Con el arribo de la otoñada y los prados agostados por los soles del estío, desde el coche percibimos cómo los serbales y los chopos salpican el lienzo impresionista de rojos y amarillos encendidos, con plumazos escapados de la paleta exaltada de Van Gogh. Los versos de Machado comprimen el paisaje: “Las colinas doradas, los verdes pinos, las polvorientas encinas”; y Alberti, aquel poeta que antes quiso ser pintor, lo recuerda en la distancia: “Dejaba con tristeza San Rafael, solemne y melancólico, ya sin veraneantes, despoblados los chopos, rodando en remolinos por la carretera sus hojas amarillas”. Dejo a los amantes en la morada de Un alto en el camino; bajan del coche risueños y agarrados de la mano; yo sigo hasta mi casa, en busca de cobijo. No tengo hambre. Intento descansar mi carga en
el sueño, pero el inconsciente me asoma al espacio sin luz del que nadie ha regresado…
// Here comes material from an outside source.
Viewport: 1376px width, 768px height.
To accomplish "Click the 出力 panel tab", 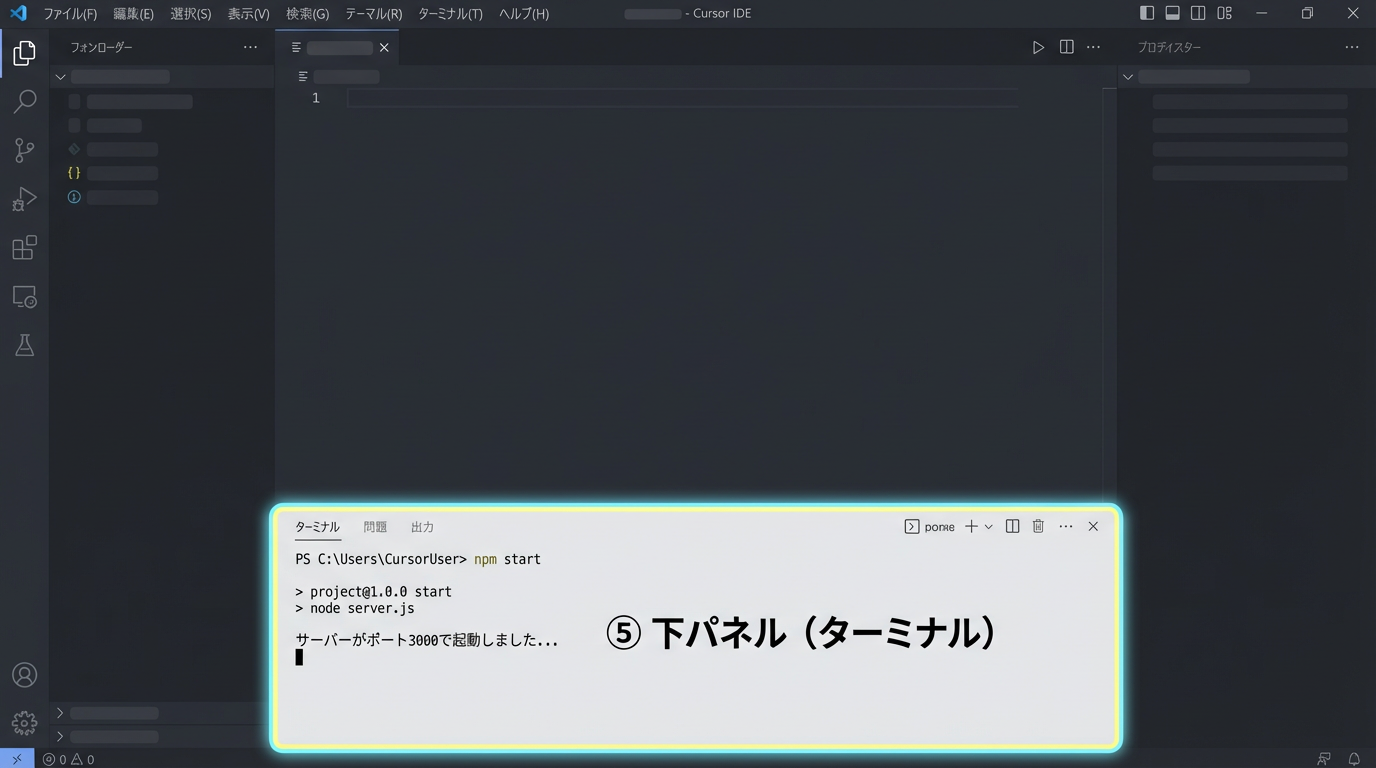I will 422,526.
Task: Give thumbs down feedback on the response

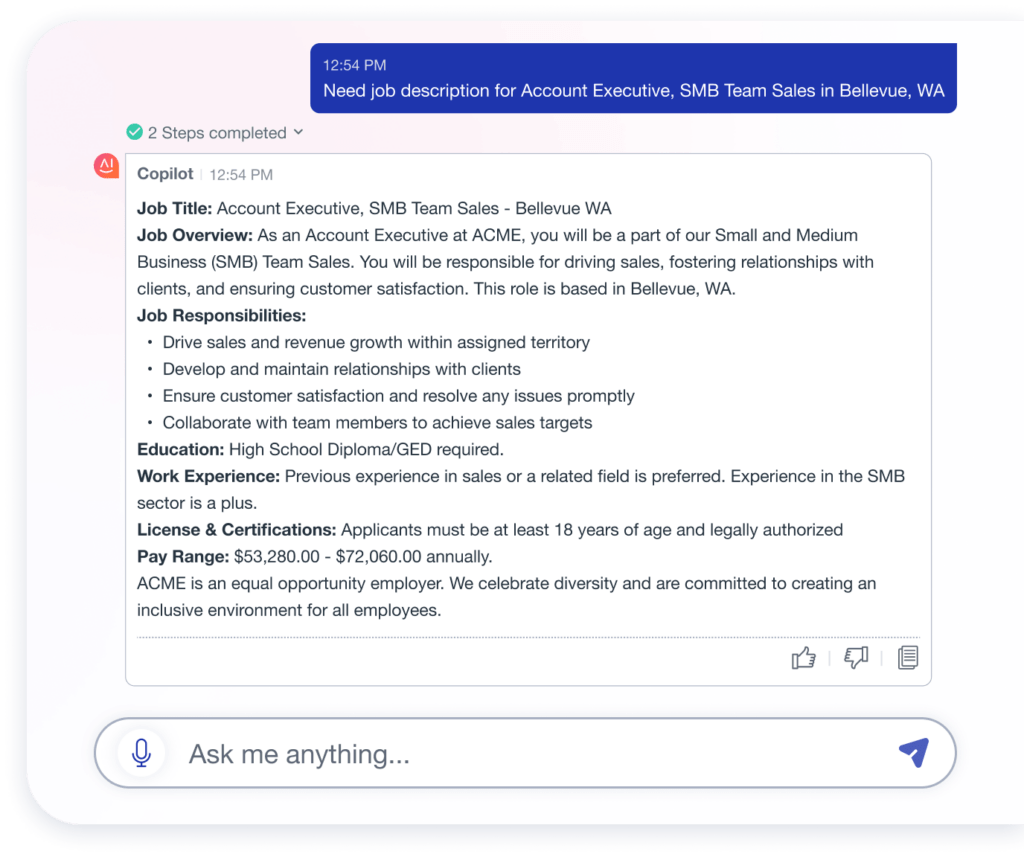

Al atardecer, salgo de mi casa en compañía de mi perro, con la pena en el pecho y los versos de Machado presagiando el final:

¡Oh sí! Llevad amigos
su cuerpo a la montaña
a los azules montes
del ancho Guadarrama

Al superar la curva de la iglesia de San Eutropio, me paro ante el bronce de la Piedad, erguido dentro de un breve jardín exterior de la torre, en la solana. Hacía tiempo que no lo miraba con tanto detalle. ¡Con qué misericordia sujeta la madre el cuerpo inerte de su hijo! Creo que Juan de Ávalos moldeó excepcionalmente verticales ambas figuras para alzarlas hacia la luz. A pocos metros, mi madre me saluda con risas y besos desde su balcón. No sé cómo decirle que uno de sus nietos está enfermo. No se lo digo.
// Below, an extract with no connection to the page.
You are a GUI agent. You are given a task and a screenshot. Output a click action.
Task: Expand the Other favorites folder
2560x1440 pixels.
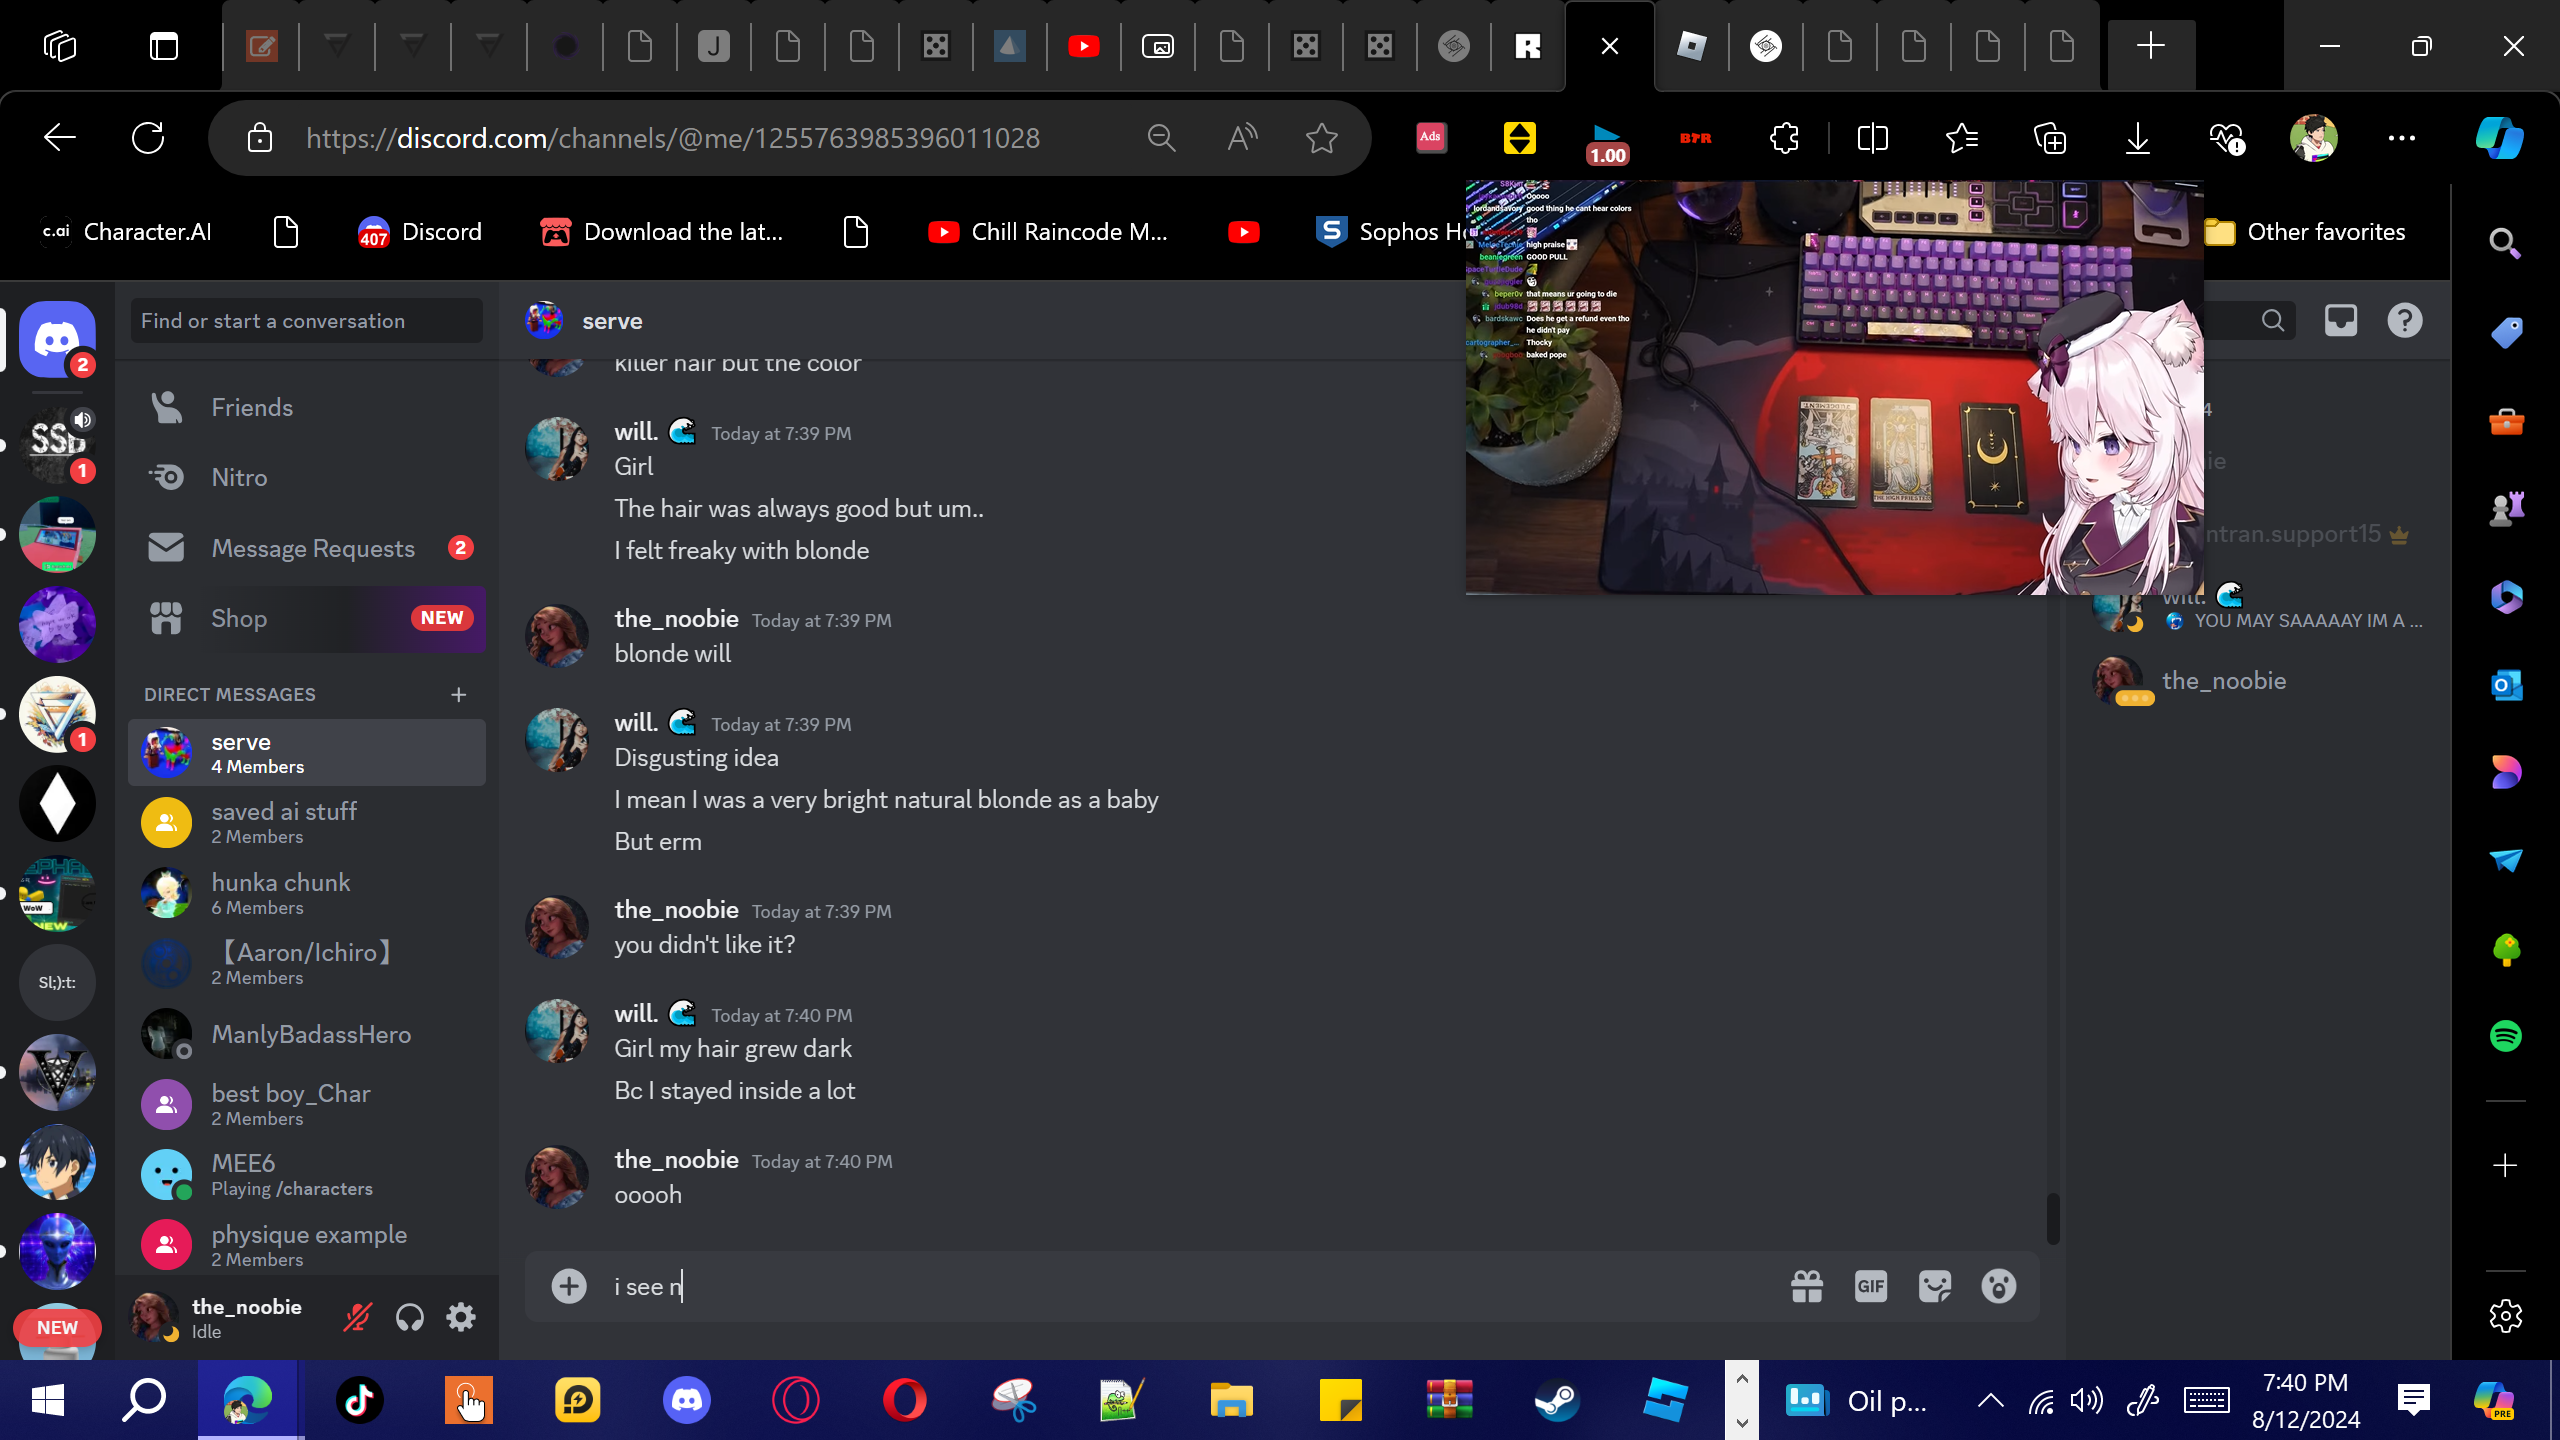click(x=2306, y=232)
Tras pasar bajo el instituto dedicado a María Zambrano, sigo mi camino. Cuando me siento doliente y perdido, me adentro en el monte y pregunto a mi poeta: “¿Adónde el camino irá?” Sentado en mi atalaya del risco umbrío de mi sierra, respaldado por mis pinos, me recreo en el panorama y en mis adentros: mi poeta, mi atalaya, mi sierra, mis pinos, mi pueblo…, que nombro en posesivo, no porque sean míos, sino porque yo soy de ellos. Noto su atracción ahora entiendo por qué cuando me fui de aquí, siempre regresé. Acaricio ahora el sosiego y la luz que buscaba.
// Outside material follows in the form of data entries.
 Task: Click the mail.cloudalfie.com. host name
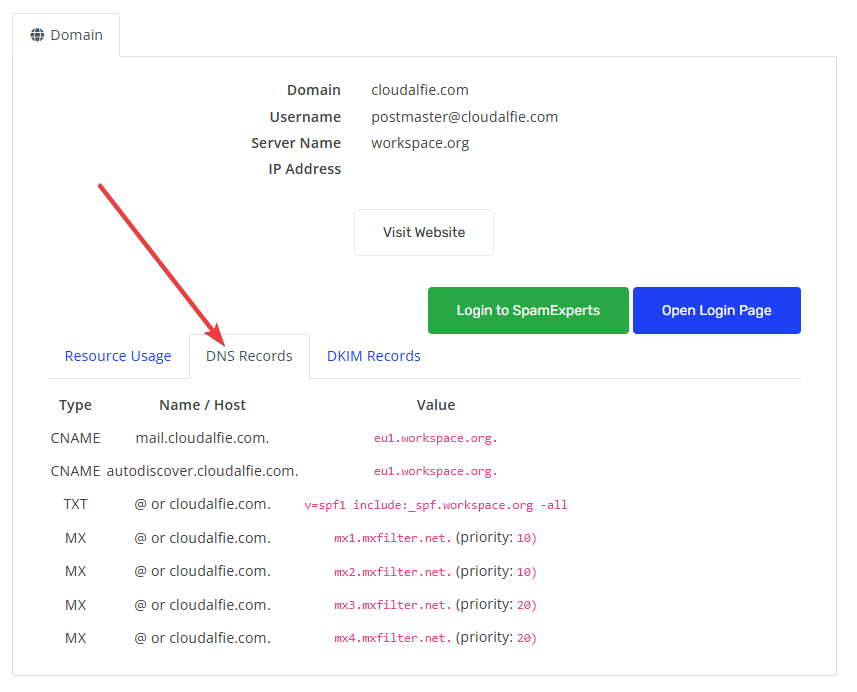point(202,438)
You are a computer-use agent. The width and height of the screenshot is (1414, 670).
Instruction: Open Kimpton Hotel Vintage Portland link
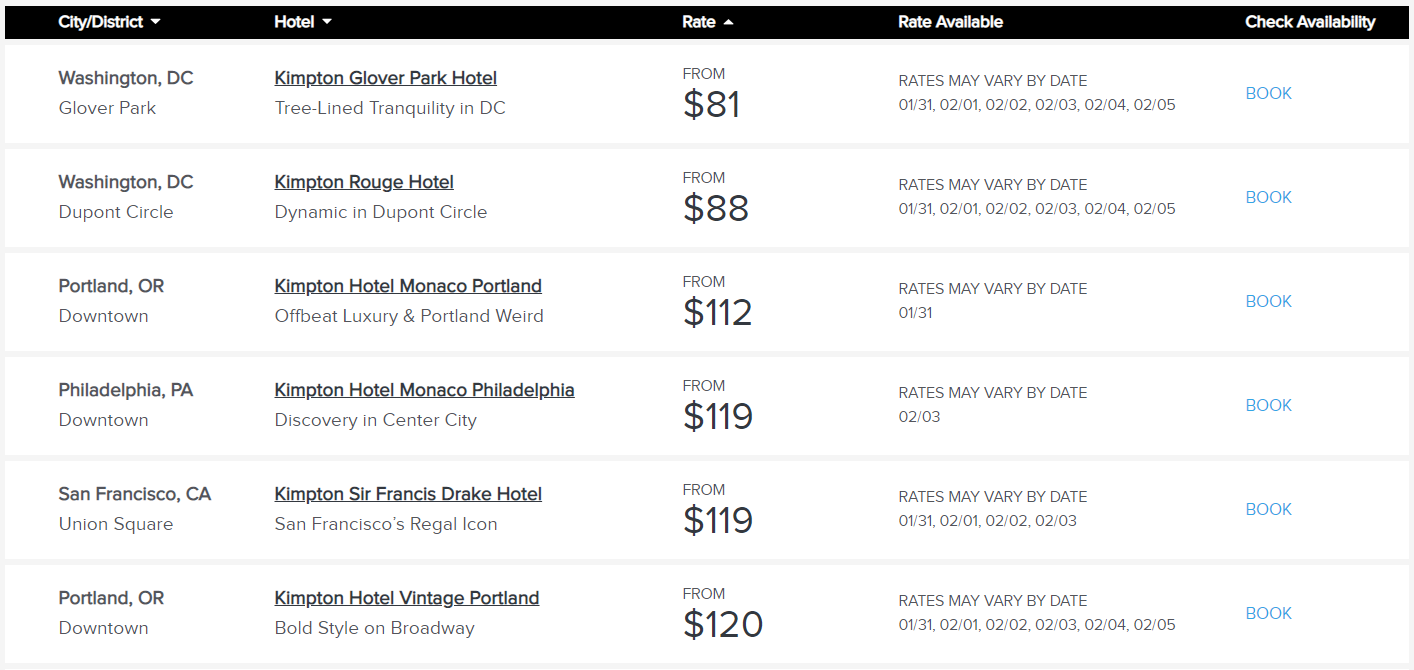pos(407,598)
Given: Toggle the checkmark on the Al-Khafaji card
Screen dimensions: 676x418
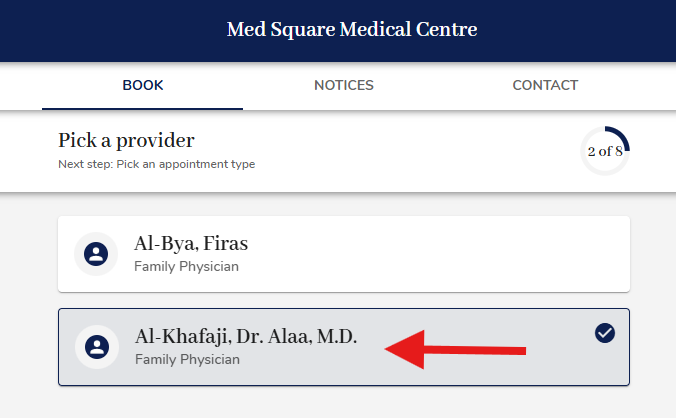Looking at the screenshot, I should (x=604, y=333).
Al fondo, hoy el azul del cielo es mucho más suave. Un sol anaranjado sigue su descenso en busca de los Campos Azálvaros; poco apoco, el astro se esconde por completo, dejando a la zaga una franja carmesí que, desde la línea del horizonte, tiñe de rojo y de violeta lospliegues de las nubes rezagadas. Percibo que la hondonada se alza hacia el nuevo resplandor. Mi perro fiel y una débil luna menguante son testigos silenciosos del ocaso, que será diferente mañana.

La penumbra que queda, más que pasión, me transmite compasión. Luz de piedad. Es aquí cuando me contesta mi poeta: “La tarde cayendo está”.